Liberty Matters

The Influence of the Levellers

   


I have been rethinking the fundamental question of whether we owe any key terms or categories in our political language to the Levellers. I am (as you would suspect from my first contribution to this debate, which stressed how limited their influence has been) tempted to argue that we don't. Take popular sovereignty:to be pedantic, they used the term people's sovereignty; the difference is significant because the populace is a mob of individuals, while the people has a collective identity. We shouldn't be surprised to discover that it is their opponents who used the term popular sovereignty, or to find in a translation of Martial from 1656 the phrase that many-headed Beast Popular Sovereignty.

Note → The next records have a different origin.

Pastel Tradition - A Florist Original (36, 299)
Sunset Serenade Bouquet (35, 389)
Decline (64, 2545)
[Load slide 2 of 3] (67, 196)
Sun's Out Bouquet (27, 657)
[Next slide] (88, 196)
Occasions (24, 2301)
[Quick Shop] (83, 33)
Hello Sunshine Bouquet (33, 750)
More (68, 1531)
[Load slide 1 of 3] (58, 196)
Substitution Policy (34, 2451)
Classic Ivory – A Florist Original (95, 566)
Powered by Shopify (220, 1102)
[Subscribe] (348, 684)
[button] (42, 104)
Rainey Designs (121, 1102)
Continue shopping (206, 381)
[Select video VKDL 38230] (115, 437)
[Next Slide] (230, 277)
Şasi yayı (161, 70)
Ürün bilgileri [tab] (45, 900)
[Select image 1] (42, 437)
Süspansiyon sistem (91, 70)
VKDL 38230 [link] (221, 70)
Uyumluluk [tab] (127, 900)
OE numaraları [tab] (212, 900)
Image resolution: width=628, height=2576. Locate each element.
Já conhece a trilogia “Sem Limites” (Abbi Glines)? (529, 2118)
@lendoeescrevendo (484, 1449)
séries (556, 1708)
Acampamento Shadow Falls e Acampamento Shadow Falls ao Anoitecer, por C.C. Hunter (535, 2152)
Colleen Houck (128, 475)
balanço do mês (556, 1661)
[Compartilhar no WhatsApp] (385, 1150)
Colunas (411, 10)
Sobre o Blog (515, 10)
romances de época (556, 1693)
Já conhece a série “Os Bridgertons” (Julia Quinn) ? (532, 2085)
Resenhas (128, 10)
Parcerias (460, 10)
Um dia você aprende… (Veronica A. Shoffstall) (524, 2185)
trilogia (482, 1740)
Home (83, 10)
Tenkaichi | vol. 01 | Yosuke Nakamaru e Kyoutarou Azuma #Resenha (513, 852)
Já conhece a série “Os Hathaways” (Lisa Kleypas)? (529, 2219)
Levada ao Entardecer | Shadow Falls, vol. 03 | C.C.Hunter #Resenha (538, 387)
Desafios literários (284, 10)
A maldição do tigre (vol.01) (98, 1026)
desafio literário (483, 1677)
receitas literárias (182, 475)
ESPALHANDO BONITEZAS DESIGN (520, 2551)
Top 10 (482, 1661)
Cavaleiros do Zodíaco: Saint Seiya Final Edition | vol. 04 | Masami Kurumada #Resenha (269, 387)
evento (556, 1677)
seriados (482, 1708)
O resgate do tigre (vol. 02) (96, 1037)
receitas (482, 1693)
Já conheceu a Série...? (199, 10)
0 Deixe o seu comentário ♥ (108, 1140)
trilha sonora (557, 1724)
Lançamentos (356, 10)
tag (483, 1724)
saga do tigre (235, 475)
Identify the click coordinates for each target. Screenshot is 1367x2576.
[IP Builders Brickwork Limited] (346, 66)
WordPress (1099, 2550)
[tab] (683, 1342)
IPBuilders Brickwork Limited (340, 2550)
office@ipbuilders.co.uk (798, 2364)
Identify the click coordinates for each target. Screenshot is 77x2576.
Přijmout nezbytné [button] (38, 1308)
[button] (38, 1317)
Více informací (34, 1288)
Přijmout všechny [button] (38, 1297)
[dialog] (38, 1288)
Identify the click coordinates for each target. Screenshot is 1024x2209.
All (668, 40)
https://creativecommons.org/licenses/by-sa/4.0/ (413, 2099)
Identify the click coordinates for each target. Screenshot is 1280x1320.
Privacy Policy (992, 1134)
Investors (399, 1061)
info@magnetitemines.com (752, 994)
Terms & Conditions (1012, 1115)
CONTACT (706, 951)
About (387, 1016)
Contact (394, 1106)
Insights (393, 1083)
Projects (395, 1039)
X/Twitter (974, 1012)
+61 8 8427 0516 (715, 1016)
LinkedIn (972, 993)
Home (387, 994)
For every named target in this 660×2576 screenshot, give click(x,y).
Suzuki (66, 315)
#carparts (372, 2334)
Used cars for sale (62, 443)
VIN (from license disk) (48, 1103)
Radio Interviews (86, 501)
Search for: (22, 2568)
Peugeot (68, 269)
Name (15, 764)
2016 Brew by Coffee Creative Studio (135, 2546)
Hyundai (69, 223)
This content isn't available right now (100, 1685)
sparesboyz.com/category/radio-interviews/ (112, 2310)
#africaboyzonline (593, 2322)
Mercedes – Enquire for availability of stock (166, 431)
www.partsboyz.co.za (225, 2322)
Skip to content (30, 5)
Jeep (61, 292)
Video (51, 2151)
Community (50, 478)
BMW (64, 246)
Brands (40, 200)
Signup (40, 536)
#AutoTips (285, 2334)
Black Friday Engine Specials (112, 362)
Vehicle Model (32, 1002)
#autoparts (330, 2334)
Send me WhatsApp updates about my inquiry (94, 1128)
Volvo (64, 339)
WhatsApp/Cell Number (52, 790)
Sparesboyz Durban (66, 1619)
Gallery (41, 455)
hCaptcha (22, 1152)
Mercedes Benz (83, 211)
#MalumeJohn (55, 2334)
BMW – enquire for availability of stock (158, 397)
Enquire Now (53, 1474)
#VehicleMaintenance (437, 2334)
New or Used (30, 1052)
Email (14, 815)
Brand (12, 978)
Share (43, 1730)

The Levellers seem to have originated the phrase the people's sovereignty, but not the (related) concept popular sovereignty: the phrase the sovereignty of the people is to be found in a translation of Bodin, while Hobbes wrote of the sovereign people of Athens.
But perhaps we do owe something, and something important, to the Levellers. For is it not they who originated the idea that it might be possible to marry the sovereignty of the people (previously to be found in urban republics) with representative government (previously associated with hierarchical estates and corporate privilege)? This, I think, is a radical, indeed revolutionary novelty; indeed it might be thought to be the key moment in the emergence of modern politics. It required an insistence on a "new and equal Representative," "a new Representative equally chosen by the people." They used the phrase free and equal Representative over and over again. Equal would seem to mean two things here: that each territorial area should be fairly represented and that each person (or each male taxpayer) should have a voice. When we write about democracy or popular sovereignty, what we usually have in mind is indeed a free and equal representative, equally chosen. Our language is not theirs, but our concept is. I might add that many radical ideas derive from medieval conciliarism, but I don't think anyone claimed that a Church council should be a fully representative assembly, equally chosen.
But we must then note that this concept entered modern political philosophy not directly from the Levellers (even if they originated it) but through Harrington (who surely owed it to them). Locke owned no texts by the Levellers, but he did own Toland's edition of Harrington, in which the phrase equal representative occurs three times and the phrase equal Commonwealth five; and so we find Locke writing that it is "the interest as well as intention of the People to have a fair and equal Representative."And Harrington, of course, lies behind Hume's fine essay on the idea of a perfect Commonwealth. Harrington only referred to "Levellers" in negative terms, but he discussed the Agreement of the People at length, and he complained that a 1659 pamphlet entitled The Leveller propounded the ideas of Oceana while mistakenly attributing them to the Agreement of the People -- which was implicitly to acknowledge that there was a commonality of ideas. If we owe our modern idea of representative government to the Levellers (and arguably we do), then I suggest it is by way of Harrington that it comes to us.
And of course, as Rousseau insisted, it is not always clear that we are "free" when we are ruled by our representatives, no matter how freely and equally they may have been elected. Nor need I point out that the United States' method of having an electoral college appoint the president means that the election of the president may be free, but it is not equal. Perhaps, in that context, the idea of free and equal representation has not entirely lost its radical implications.